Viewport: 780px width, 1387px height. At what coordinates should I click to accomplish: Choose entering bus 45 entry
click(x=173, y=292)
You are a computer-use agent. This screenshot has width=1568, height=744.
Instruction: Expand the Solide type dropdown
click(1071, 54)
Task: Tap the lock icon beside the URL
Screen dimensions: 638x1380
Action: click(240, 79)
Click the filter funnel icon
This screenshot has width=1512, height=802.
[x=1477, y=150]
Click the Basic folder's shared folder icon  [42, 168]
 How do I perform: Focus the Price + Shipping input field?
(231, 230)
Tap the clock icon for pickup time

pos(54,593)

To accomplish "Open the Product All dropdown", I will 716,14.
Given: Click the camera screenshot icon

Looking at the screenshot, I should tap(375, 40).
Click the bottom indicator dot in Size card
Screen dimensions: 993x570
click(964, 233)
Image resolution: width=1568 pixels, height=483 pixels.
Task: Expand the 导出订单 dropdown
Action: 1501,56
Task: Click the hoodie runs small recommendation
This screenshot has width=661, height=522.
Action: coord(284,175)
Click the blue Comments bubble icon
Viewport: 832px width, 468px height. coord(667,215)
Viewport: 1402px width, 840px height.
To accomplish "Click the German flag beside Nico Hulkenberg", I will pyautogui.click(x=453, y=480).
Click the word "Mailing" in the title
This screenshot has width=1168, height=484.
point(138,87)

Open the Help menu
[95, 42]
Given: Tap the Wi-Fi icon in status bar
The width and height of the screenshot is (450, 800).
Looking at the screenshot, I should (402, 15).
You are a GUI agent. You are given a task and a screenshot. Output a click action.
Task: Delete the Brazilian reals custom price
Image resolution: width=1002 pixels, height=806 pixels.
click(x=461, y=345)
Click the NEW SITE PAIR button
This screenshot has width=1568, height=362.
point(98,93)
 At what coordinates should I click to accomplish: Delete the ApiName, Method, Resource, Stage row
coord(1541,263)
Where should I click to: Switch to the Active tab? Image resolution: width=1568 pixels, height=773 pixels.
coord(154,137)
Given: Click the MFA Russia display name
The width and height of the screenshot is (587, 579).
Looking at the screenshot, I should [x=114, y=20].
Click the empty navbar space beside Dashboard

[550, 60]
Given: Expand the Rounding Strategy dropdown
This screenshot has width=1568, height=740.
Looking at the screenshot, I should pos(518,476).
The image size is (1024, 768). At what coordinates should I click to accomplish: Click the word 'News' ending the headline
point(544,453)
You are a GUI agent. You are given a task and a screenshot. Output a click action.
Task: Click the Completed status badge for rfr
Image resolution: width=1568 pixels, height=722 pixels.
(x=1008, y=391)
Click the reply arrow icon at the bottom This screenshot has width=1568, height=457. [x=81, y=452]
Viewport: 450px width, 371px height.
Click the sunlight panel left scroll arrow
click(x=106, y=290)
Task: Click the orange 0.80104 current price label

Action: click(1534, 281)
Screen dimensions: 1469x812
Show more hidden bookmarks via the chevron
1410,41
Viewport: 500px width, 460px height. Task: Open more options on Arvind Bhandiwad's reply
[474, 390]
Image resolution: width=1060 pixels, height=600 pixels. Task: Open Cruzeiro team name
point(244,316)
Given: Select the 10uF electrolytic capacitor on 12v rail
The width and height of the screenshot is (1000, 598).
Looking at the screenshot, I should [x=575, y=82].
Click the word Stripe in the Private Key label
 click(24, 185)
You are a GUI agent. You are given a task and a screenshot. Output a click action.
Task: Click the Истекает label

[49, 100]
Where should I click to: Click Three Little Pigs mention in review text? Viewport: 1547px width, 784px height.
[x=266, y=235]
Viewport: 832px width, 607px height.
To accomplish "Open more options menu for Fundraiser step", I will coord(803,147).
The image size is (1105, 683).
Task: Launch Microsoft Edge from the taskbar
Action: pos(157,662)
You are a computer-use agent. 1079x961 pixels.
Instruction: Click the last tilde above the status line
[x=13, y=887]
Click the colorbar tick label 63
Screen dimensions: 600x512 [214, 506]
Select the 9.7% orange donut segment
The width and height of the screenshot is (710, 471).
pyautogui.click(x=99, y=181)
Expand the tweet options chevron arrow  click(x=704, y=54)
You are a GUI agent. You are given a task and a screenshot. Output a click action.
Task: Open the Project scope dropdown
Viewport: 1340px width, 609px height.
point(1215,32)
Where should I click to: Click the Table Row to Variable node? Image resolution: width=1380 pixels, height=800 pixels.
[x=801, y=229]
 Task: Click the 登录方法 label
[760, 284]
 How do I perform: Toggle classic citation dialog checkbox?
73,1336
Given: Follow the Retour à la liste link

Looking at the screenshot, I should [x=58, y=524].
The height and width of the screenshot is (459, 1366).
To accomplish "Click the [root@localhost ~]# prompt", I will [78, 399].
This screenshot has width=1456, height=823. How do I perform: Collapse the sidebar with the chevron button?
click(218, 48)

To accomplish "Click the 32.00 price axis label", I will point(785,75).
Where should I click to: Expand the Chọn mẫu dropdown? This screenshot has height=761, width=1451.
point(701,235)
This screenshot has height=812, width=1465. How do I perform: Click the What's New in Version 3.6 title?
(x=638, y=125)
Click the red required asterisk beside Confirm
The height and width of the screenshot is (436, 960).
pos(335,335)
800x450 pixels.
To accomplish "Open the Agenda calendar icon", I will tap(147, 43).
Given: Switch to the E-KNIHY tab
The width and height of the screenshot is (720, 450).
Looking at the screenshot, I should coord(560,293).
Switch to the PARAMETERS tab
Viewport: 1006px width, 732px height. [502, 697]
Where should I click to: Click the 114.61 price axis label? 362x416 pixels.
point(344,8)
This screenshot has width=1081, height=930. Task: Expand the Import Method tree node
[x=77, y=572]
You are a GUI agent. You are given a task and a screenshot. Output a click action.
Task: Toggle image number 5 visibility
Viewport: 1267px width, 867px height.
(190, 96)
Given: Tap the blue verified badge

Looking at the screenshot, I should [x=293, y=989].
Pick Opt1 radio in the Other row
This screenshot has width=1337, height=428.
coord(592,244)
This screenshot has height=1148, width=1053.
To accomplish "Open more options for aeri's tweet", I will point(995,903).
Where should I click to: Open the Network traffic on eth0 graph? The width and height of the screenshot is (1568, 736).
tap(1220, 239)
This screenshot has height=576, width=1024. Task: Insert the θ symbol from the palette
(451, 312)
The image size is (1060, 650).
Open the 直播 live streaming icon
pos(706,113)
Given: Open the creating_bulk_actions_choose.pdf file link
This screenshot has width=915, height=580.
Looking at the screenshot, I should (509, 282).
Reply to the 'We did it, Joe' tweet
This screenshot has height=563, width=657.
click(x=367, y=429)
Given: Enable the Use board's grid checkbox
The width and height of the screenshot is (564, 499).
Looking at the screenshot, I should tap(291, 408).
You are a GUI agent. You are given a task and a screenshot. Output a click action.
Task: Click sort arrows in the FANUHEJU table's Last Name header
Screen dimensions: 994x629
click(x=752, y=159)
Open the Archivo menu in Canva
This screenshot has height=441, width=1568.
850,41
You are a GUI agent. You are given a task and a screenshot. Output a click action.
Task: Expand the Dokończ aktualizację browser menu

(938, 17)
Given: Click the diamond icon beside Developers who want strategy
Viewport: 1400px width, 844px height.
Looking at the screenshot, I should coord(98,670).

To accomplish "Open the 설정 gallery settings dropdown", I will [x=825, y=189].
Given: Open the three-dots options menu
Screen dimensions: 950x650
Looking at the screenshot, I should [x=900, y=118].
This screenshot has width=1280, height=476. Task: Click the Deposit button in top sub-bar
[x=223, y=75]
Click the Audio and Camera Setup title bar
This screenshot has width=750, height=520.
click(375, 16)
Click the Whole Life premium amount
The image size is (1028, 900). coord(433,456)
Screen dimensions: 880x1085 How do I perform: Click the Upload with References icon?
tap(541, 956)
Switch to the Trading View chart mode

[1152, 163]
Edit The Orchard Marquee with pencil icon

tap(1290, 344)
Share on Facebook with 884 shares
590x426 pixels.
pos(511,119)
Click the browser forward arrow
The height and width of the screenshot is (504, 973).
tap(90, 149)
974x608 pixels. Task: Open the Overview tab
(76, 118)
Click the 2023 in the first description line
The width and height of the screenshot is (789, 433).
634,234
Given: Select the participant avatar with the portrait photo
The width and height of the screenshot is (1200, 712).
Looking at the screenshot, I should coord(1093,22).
•••••
ABOUT THIS EXERCISE: Across the records above, how many lines does the word "tweet" appear on? Reply with the number only.

SOLUTION: 3